Exercise aim: Output, exactly and with no pictures, the line that contains "Task: Click the 评论参数设置 notepad icon" and every line that comes after it in the data below, the last one included.

——————————

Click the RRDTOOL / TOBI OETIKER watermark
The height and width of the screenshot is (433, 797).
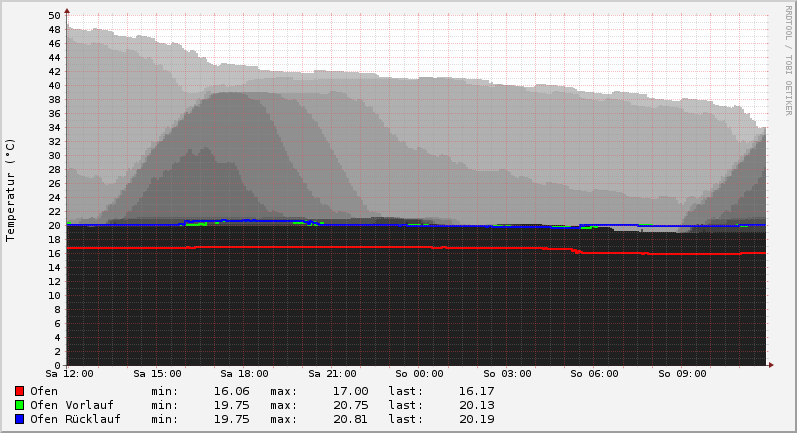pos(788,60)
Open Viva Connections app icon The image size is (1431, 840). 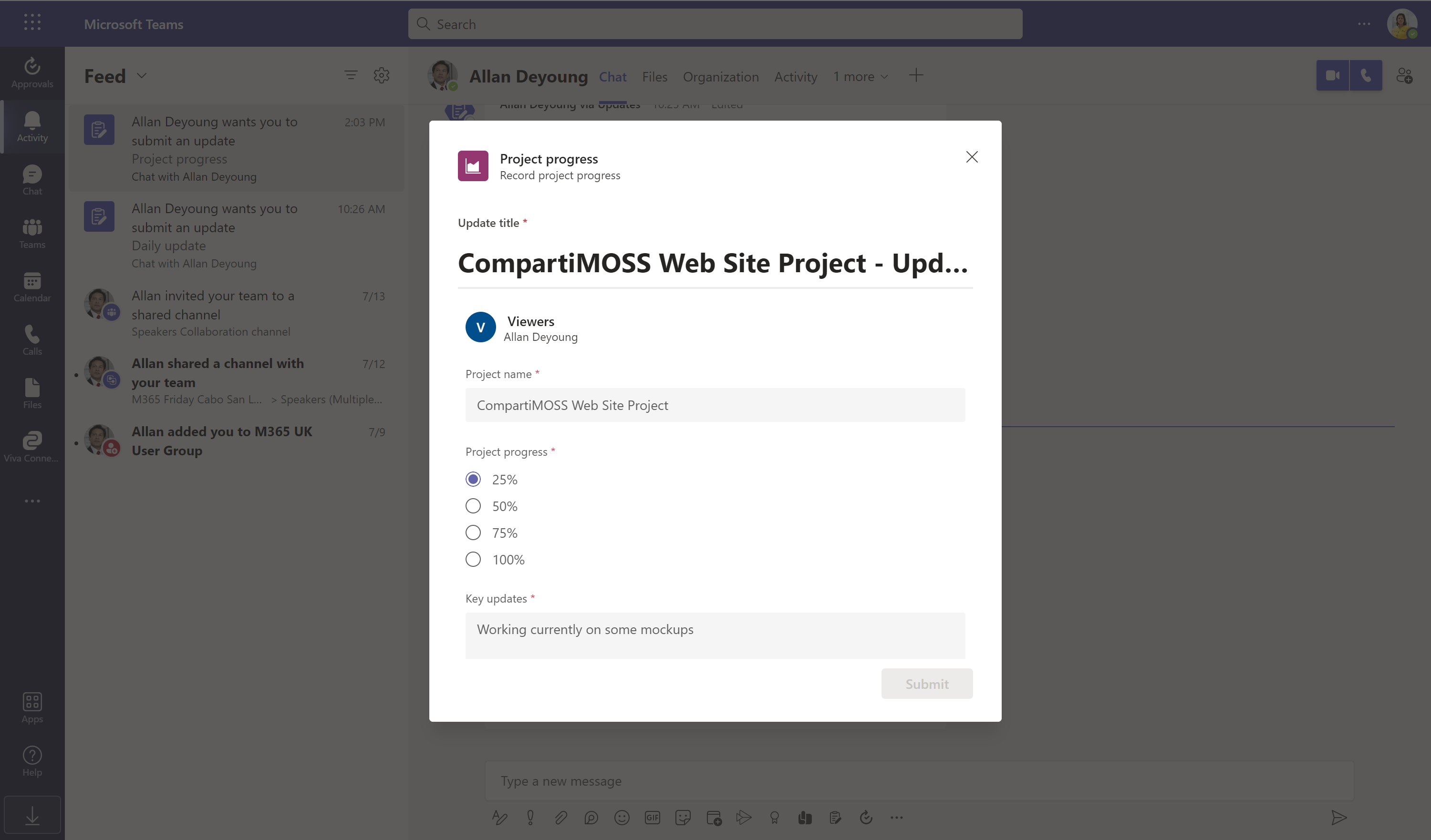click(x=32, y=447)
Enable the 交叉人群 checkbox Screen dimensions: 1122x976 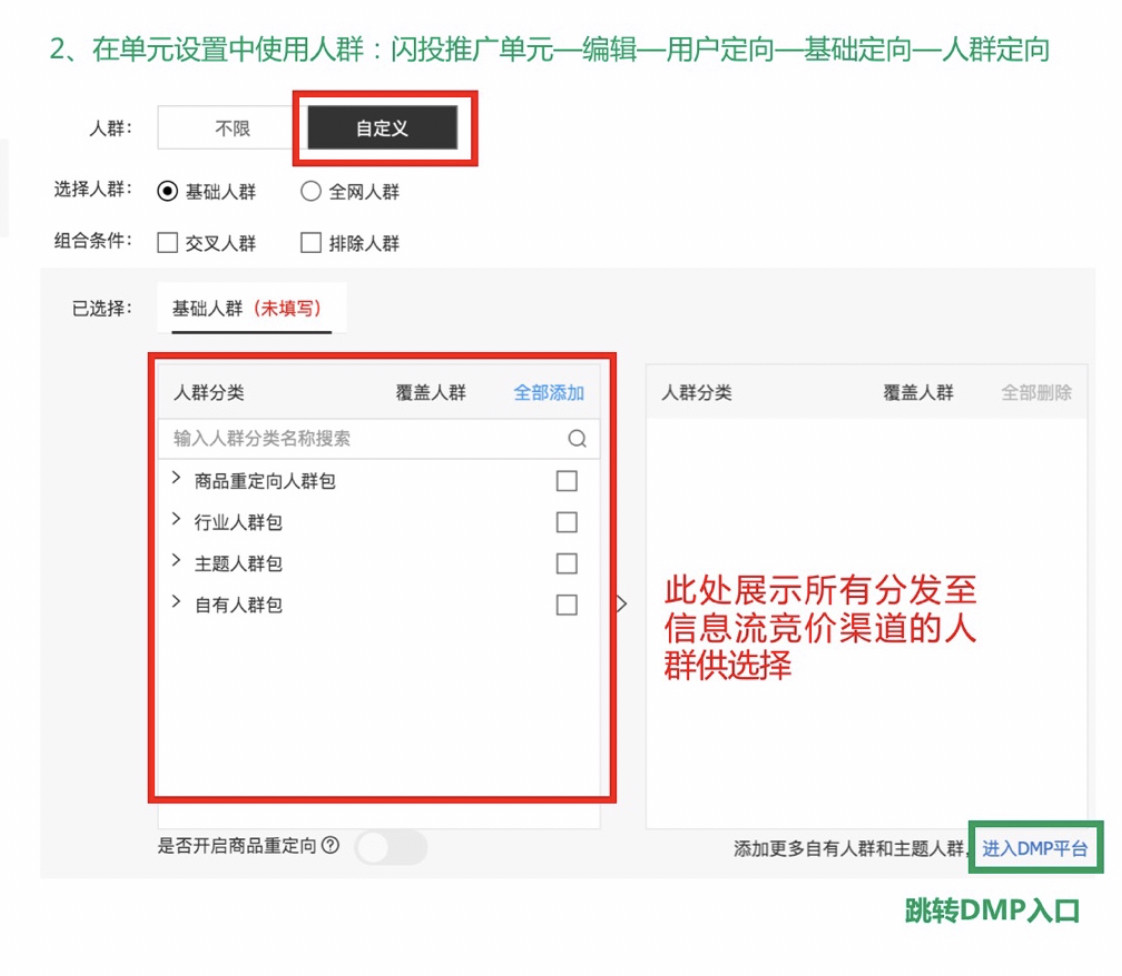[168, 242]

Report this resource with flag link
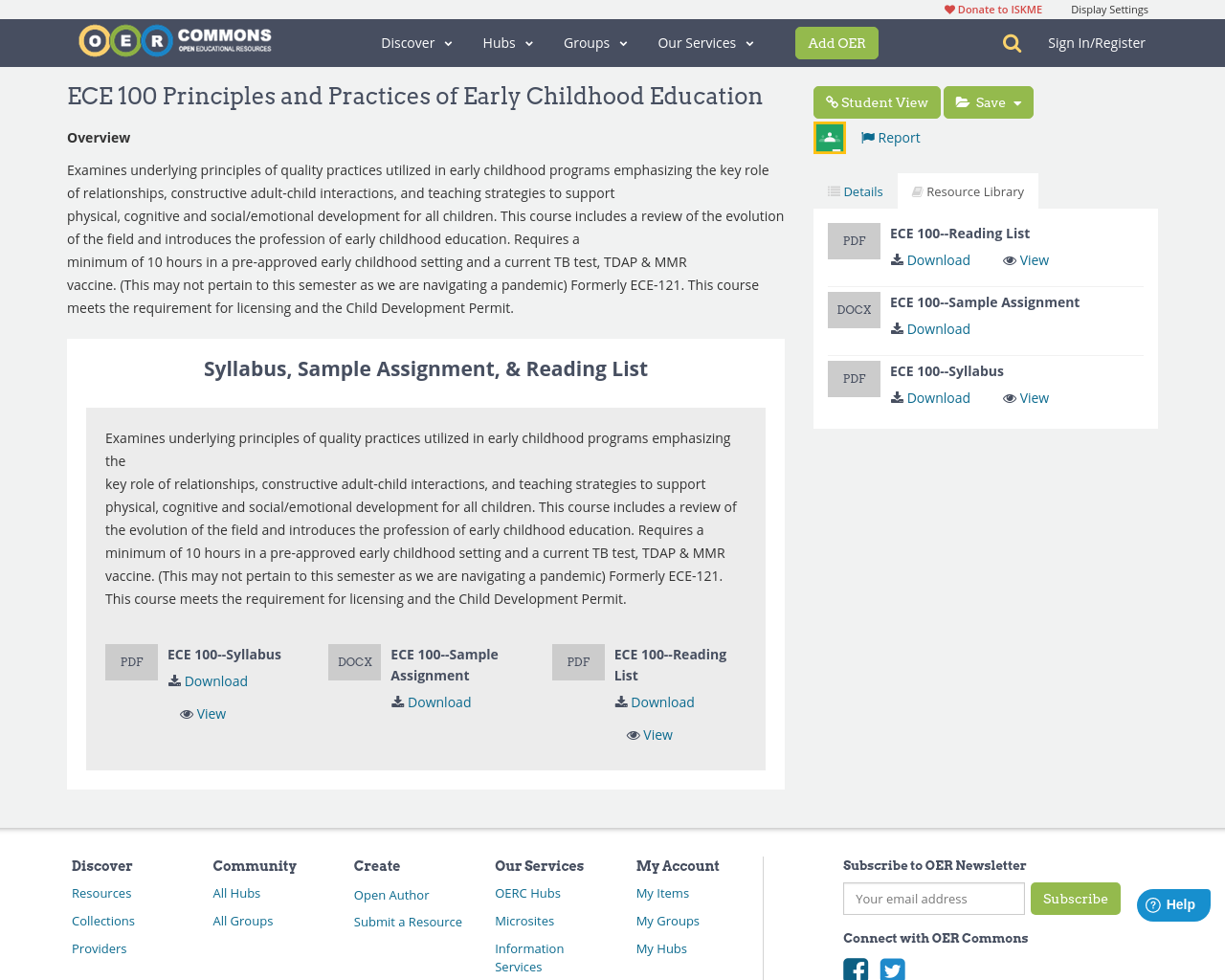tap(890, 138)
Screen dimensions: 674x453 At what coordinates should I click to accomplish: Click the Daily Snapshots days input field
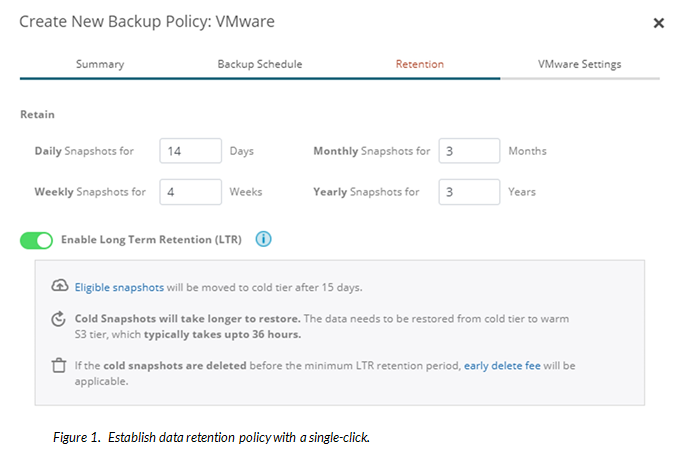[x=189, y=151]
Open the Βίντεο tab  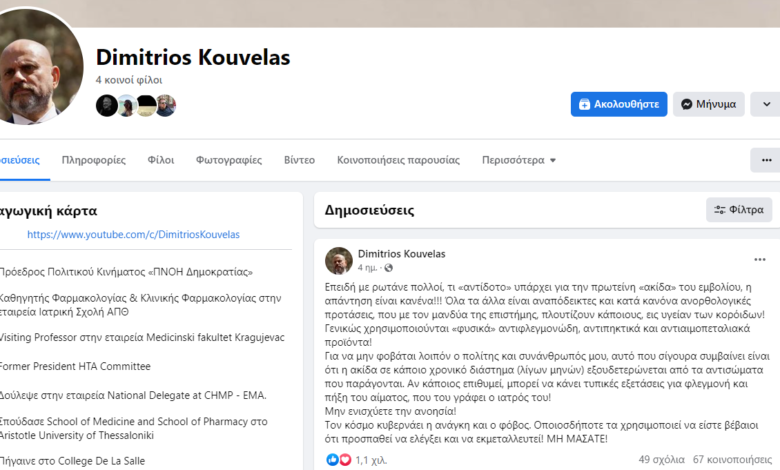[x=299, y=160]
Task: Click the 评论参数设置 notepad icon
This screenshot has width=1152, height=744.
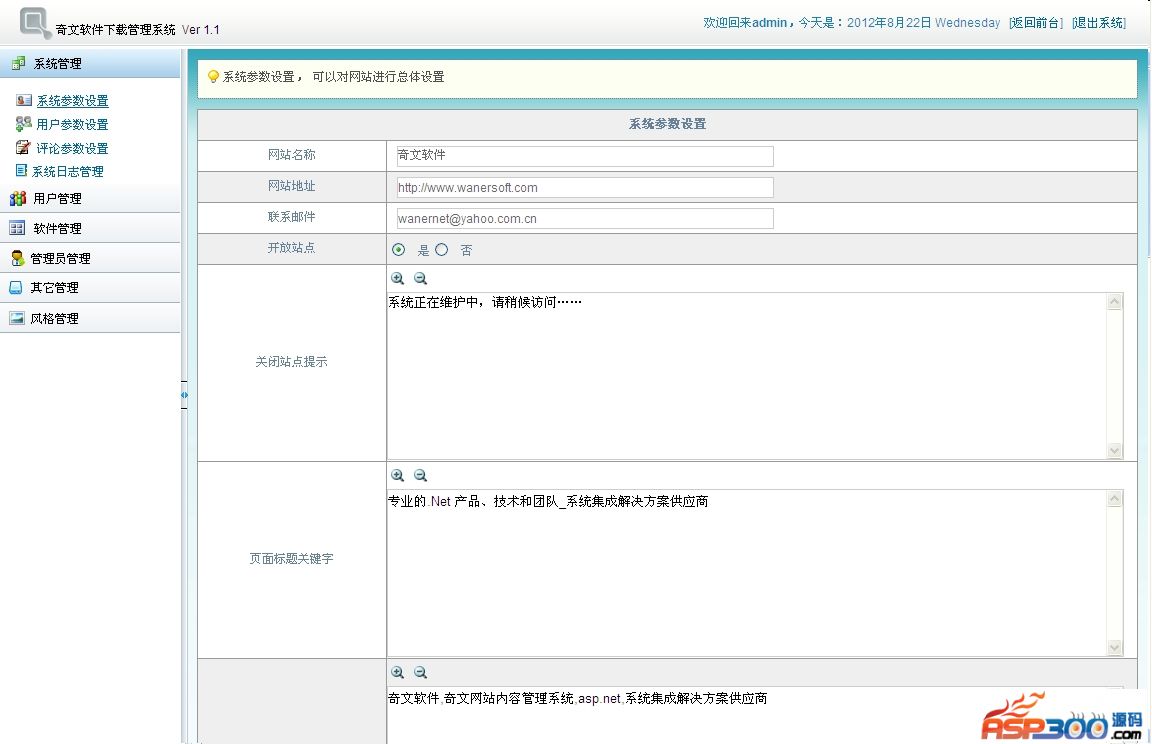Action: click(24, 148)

——————————

Reply to the task:
Task: Click the 评论参数设置 notepad icon
This screenshot has width=1152, height=744.
Action: click(24, 148)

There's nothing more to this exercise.